Work instruction
Whatever runs from the line with "is (805, 633)." to the end of the records below must be copied exactly, with nothing else included.

Materials provided
================
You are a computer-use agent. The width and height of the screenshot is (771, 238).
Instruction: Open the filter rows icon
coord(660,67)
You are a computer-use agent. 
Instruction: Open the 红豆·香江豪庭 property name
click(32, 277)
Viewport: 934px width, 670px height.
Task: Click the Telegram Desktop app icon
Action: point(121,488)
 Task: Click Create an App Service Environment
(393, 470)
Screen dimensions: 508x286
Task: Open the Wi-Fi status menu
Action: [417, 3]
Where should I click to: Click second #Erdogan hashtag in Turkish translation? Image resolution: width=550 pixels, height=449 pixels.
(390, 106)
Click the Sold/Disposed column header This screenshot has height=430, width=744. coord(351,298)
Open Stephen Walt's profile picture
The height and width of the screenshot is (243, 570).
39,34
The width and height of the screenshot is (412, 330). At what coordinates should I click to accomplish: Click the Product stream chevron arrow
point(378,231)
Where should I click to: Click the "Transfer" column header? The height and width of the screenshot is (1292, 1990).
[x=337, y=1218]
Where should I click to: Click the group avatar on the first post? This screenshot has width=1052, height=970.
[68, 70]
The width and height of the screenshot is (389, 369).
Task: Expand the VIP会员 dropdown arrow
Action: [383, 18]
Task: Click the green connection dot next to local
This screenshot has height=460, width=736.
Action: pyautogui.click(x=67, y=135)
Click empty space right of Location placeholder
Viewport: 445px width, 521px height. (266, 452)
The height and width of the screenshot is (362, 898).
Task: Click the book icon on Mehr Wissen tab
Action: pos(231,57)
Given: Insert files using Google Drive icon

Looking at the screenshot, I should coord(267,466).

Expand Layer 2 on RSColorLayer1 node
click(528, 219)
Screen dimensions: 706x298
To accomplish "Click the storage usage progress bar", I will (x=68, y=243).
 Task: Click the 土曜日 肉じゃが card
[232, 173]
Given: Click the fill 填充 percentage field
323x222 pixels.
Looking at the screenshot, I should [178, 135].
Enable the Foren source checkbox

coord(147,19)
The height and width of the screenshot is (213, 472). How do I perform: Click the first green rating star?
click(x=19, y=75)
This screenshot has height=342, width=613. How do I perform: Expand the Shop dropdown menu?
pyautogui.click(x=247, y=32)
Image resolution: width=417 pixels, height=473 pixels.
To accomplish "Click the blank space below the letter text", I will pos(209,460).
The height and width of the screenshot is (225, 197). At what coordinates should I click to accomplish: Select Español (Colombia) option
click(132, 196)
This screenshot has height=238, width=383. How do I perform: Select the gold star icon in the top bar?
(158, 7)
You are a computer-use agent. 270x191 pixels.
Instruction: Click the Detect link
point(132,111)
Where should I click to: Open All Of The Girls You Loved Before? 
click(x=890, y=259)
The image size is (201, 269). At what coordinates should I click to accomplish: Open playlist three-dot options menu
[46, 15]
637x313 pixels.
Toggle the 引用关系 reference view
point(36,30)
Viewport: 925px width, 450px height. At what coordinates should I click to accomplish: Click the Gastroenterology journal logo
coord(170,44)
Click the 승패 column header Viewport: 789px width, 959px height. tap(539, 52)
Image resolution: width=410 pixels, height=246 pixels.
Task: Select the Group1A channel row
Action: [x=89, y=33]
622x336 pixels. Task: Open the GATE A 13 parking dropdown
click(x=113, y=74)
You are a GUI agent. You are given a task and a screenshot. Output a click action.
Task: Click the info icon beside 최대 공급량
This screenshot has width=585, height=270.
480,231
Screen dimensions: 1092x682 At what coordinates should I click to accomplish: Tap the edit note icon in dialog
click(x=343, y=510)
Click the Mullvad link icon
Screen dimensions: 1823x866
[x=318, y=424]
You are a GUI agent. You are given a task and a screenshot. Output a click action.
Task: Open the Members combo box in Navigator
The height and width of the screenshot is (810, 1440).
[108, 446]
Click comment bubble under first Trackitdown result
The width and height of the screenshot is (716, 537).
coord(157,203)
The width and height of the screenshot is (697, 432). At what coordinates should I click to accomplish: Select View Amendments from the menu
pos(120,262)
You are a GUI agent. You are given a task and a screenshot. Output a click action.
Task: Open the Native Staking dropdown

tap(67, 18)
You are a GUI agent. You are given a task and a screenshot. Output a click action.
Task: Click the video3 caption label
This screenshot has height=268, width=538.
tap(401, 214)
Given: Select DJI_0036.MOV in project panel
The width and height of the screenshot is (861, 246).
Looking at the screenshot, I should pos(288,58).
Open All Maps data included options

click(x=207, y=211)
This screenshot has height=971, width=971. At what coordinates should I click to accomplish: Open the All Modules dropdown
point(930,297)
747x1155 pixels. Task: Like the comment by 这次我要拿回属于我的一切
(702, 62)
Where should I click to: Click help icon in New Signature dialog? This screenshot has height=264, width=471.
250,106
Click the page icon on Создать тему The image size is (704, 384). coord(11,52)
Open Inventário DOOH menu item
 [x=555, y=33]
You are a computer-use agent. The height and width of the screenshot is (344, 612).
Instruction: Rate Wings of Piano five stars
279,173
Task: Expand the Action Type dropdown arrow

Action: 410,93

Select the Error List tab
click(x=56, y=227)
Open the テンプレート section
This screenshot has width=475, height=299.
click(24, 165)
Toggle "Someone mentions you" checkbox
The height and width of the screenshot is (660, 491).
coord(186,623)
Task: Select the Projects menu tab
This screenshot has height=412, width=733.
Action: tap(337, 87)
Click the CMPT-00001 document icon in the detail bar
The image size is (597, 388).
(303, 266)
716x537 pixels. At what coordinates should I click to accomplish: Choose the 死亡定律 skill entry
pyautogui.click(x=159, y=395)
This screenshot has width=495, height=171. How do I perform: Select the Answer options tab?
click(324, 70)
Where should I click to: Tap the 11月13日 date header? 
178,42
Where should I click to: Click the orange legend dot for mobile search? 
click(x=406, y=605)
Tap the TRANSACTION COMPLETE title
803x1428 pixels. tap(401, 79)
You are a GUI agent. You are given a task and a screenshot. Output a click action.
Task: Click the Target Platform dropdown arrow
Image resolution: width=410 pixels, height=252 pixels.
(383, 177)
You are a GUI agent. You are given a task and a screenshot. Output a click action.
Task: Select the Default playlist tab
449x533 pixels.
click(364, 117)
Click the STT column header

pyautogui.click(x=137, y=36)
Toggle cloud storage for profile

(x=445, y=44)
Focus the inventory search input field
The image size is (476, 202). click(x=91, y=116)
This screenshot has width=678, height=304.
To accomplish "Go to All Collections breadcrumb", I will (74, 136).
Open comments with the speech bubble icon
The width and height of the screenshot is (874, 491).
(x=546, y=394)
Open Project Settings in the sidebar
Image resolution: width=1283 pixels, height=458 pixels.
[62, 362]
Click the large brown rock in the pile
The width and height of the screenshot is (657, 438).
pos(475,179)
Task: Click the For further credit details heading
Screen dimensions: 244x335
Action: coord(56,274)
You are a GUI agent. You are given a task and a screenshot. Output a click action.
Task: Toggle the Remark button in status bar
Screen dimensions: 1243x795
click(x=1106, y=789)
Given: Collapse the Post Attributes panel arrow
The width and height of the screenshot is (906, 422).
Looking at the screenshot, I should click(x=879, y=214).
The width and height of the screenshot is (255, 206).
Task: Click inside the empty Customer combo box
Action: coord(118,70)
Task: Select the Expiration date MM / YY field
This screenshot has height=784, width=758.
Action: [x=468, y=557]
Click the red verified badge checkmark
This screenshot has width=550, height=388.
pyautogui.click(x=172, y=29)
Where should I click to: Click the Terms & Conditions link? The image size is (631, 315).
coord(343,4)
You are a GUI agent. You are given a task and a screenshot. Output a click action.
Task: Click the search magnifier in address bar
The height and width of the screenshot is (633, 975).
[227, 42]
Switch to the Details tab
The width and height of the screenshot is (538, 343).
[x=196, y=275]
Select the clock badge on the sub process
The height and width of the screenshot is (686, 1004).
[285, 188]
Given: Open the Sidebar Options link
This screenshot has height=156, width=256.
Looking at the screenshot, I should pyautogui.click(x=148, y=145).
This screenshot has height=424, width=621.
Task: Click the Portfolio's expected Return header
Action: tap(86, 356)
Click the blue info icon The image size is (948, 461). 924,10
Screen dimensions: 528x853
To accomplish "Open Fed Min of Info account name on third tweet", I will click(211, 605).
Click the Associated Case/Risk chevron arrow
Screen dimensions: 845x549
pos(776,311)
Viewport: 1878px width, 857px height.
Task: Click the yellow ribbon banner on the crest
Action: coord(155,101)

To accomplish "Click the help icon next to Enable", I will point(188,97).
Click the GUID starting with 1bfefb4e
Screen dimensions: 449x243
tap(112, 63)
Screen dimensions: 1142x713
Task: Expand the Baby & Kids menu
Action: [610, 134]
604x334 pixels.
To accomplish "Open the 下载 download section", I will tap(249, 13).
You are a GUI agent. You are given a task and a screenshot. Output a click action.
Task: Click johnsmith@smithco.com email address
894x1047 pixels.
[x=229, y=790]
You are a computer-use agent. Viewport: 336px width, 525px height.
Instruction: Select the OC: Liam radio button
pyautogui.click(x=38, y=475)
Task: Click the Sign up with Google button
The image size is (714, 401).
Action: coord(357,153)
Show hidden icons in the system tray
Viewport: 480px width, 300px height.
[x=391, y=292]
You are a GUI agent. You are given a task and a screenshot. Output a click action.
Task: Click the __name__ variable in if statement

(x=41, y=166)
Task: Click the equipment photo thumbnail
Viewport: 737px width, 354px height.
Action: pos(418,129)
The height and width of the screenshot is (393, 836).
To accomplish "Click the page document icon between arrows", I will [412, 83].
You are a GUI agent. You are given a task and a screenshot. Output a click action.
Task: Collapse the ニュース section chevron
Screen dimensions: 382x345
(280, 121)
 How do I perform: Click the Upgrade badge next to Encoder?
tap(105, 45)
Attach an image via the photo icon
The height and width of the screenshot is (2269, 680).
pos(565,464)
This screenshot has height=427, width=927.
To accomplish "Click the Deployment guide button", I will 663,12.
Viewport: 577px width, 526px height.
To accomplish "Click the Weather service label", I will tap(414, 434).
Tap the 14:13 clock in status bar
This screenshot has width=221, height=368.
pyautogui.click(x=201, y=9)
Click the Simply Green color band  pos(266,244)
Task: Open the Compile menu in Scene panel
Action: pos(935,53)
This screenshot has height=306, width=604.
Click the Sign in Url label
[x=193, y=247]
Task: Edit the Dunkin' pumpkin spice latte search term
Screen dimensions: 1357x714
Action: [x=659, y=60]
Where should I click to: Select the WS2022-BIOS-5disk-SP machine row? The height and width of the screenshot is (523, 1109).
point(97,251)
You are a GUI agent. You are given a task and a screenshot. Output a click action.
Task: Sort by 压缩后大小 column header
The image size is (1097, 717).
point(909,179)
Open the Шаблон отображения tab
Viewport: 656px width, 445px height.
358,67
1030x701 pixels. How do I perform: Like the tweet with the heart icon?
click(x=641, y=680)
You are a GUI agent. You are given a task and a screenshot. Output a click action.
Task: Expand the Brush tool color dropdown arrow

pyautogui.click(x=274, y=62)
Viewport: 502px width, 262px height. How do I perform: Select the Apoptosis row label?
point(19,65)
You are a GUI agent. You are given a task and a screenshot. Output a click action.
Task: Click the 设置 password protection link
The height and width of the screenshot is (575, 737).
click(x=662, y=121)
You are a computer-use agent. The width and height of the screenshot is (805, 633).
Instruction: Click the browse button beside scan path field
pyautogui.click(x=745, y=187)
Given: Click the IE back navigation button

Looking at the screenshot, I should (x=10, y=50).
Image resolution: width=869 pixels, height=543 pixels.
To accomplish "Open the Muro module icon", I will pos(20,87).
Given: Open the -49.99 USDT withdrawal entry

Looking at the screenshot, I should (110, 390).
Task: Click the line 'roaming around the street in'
================
Solution
You are a computer-use agent. The width and height of the screenshot is (805, 633).
Instruction: Click the browse button beside scan path field
pyautogui.click(x=745, y=187)
Given: Click the IE back navigation button

Looking at the screenshot, I should (x=10, y=50).
Image resolution: width=869 pixels, height=543 pixels.
To accomplish "Open the Muro module icon", I will pos(20,87).
Given: Open the -49.99 USDT withdrawal entry

Looking at the screenshot, I should (110, 390).
Task: Click the line 'roaming around the street in'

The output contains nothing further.